Page 1 of 1

How can i remove duplicate rows

Posted: Thu Mar 02, 2006 3:54 am
by praveenala
Hi all,



I am new in DS. I have one doubt.My source is flat file,is having duplicates.I want to load the data to flat file(target).I dont want duplicates in my target.How can i do that?

please help.

Thanks in Advance


praveen

Posted: Thu Mar 02, 2006 3:59 am
by ds_user78
Use a hashed file selecting the keys as the columns based on which you want eliminate the dups.

Re: How can i remove duplicate rows

Posted: Thu Mar 02, 2006 4:01 am
by cchylik
Hi!

1. solution: While writing the data to the file, you write the key columns to a hashed file, which you lookup for knowing the duplicates. If this lookup is a success you discard this column. This gives you always the first row!

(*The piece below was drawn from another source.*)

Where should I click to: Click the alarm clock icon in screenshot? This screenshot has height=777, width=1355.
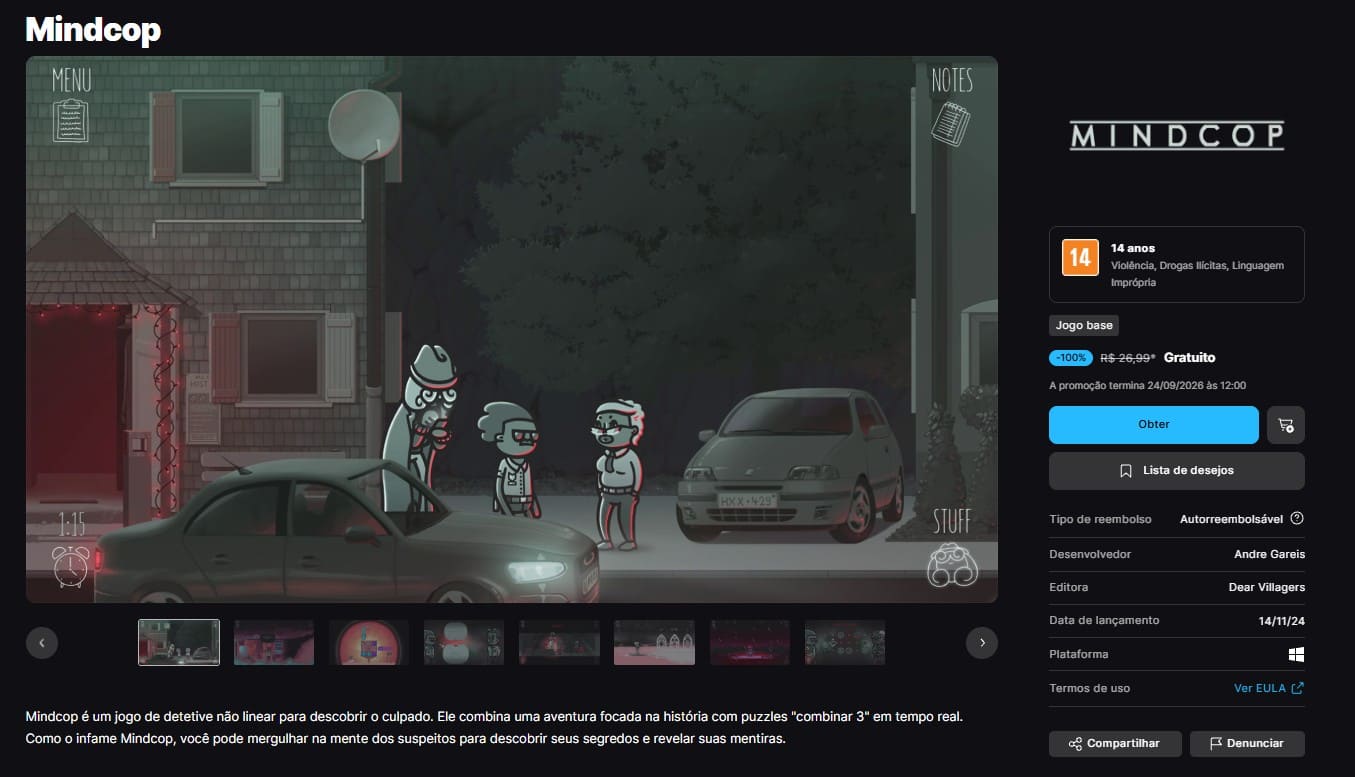(71, 566)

2.solution :Wrtie the data to a hashed file complete, read the hashed file and write your output file. This gives you always the last row!

Good Luck

Posted: Thu Mar 02, 2006 4:01 am
by elavenil
There are few ways to eliminate duplicates in a server job. Load data into hashed file (define the key) and load into target as hashed file will not allow duplicates. Stage variables/aggregation stage can be used to eliminate duplicates as well.

HTWH.

Regards
Elavenil

Posted: Thu Mar 02, 2006 4:27 am
by ArndW
Since your source is a flat file, you can pre-process this using "sort -u" on UNIX or if your server has a package like MKS Toolkit installed. If not, you can do a normal DOS sort (which won't remove duplicates) and then use a stage variable in a transform to store the previous row's value and then doing a compare with the current value to remove duplicates.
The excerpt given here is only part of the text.